[Collected data]
※

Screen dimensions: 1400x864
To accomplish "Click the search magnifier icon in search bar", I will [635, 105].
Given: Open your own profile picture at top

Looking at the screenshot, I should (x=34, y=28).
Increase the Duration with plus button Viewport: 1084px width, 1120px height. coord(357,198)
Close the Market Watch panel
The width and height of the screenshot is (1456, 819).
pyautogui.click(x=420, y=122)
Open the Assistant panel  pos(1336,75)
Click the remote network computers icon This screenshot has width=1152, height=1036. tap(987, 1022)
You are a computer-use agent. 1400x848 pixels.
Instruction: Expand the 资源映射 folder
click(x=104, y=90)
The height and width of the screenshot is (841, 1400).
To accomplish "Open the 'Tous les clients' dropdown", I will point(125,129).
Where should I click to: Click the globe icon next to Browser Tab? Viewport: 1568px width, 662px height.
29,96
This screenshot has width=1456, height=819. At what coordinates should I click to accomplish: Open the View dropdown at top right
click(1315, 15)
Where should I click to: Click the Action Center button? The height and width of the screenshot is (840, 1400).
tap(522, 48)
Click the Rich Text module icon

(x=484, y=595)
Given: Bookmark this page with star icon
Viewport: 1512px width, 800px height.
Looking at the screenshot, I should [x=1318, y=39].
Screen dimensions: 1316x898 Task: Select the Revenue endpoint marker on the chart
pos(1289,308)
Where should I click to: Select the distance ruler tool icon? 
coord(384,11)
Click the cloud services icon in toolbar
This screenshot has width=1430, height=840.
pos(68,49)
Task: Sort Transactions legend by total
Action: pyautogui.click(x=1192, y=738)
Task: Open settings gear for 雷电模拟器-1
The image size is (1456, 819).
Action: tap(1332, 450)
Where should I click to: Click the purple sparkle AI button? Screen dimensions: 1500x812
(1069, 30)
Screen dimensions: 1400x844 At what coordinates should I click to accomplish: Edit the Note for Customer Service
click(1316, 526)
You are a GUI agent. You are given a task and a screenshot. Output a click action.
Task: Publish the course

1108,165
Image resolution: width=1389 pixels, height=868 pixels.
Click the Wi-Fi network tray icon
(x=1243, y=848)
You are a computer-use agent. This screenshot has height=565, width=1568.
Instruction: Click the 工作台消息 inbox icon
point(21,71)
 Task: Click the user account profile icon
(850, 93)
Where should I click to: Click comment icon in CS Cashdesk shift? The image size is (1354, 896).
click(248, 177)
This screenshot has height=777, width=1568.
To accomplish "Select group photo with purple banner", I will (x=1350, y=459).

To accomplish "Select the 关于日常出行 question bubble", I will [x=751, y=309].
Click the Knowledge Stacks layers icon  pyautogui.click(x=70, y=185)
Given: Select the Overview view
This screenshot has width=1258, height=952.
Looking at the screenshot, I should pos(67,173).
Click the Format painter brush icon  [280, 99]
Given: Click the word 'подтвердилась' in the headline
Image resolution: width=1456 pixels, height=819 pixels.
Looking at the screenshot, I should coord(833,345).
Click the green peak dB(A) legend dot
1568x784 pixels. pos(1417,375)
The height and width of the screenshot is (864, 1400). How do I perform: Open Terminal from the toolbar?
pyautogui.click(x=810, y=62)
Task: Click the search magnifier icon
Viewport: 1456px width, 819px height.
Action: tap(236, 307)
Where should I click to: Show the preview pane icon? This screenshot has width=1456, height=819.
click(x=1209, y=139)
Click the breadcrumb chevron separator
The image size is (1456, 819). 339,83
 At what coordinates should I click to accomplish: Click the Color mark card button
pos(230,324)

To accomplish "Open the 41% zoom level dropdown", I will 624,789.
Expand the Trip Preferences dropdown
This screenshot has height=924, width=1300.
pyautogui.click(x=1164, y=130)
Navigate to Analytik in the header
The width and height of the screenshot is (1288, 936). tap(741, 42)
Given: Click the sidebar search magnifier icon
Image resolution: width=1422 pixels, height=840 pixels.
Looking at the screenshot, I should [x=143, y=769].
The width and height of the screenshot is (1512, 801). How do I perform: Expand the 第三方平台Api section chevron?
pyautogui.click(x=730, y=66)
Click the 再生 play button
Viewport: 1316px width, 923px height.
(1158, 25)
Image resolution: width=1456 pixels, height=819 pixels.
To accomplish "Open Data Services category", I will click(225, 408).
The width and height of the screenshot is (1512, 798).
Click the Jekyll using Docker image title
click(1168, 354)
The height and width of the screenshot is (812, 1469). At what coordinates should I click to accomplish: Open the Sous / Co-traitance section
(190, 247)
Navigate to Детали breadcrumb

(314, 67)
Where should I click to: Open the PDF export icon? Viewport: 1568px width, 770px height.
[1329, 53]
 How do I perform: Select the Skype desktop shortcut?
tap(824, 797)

※

Could you filter the entries above for lines holding the string "search" and copy them?

RESULT:
To accomplish "Click the search magnifier icon in search bar", I will [635, 105].
Task: Click the search magnifier icon
Given: Click the sidebar search magnifier icon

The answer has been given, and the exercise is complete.